During the study the control eyes of animals were symptom-free.  General state and the behaviour of animals were normal throughout the study period.

There were no notable body weight changes during the contact and observation period.

 

The animals’ individual mean scores (considering readings at 24, 48 and 72 hours after the treatment) were as follows:

cornea opacity : 0.00, 0.00, 0.00

iris : 0.00, 0.00, 0.00

redness : 1.33, 0.66, 1.33

chemosis : 0.00, 0.00, 0.00

discharge : 0.00, 0.00, 0.00

 

In conclusion, test item Gelb Sulfato applied to the rabbits' eye mucosa, caused slight to moderate conjunctival irritant effects, which were fully reversible within one week.

 

According to the EC criteria for classification and labelling requirements for dangerous substances and preparations, the test item does not have to be classified and has no obligatory labelling requirement for eye irritation.

Endpoint conclusion
Endpoint conclusion:
no adverse effect observed (not irritating)

Respiratory irritation

Endpoint conclusion
Endpoint conclusion:
no study available

Additional information

Skin irritation / Corrosion.

Two studies for skin irritation were used in a weight of evidence approach from 2 different very close structural analogues. both studies were conducted according to EU test guidance 92/69/EEC part B4 and OECD guideline 404 in compliance with GLP.

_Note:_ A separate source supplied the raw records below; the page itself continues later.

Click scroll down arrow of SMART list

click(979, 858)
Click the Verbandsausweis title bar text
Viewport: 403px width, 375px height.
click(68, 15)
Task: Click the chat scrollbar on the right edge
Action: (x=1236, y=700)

In the first study, 60 minutes after removal of the plaster the animals showed very slight erythema, which was no longer visible after 24 hours.

In the second study, 30-60 minutes and 24 hours after removal of the plaster the animals showed moderate erythema. Very slight oedema were observed 24 hours after removal of the plaster. 48 and 72 hours after removal of the plaster the animals showed very slight up to well defined erythema. 7 days after removal of the plaster all irritations were reversed.

Based on the results of these studies, it is concluded that the test substance is not irritating to skin. The substance does not meet the CLP criteria for classification on the basis of the effects noted.

 

Eye irritation.

The acute eye irritation study of the test item Gelb Sulfato was performed in New Zealand White rabbits. The irritation effect of the test item was evaluated according to the Draize method. The study was performed in accordance with the study plan, the OECD Guideline for Testing of Chemicals No. 405, Directive 2004/73/EEC B.5 and the Principles of Good Laboratory Practice (GLP) and is reported with a GLP certificate. The test item was placed into the conjunctival sac of left eye of each animal. The untreated right eye served as control. 0.1 g of the test item was used for the study in pure state, as a single dose. The eyes of the test animals were not washed out after the application of test item. The eyes were examined at 1, 24, 48, 72 hours then one week after the application.

One hour after the single application of test item Gelb Sulfato into the eye of the rabbits redness and increased discharge were observed in the eye of the test animals within the first 3 days after test substance administration. There were no effects observed in the cornea, iris and conjunctival chemosis during the study period. 72 hour after the application in two cases slight redness were found, one animal became fully symptom-free by this time. 1 week after treatment the study was terminated, since no primary irritation symptoms occurred.

During the study the control eyes of animals were symptom-free.  General state and the behaviour of animals were normal throughout the study period.

There were no notable body weight changes during the contact and observation period.

Justification for classification or non-classification

The above studies have all been ranked reliability 1 according to the Klimisch et al system. This ranking was deemed appropriate because the studies were conducted to GLP an in compliance with agreed protocols. Sufficient dose ranges and numbers are detailed; hence it is appropriate for use based on reliability and animal welfare grounds.

The above results triggered no classification under the Dangerous Substance Directive (67/548/EEC) and the CLP Regulation (EC No 1272/2008). No classification for irritation effects is therefore required.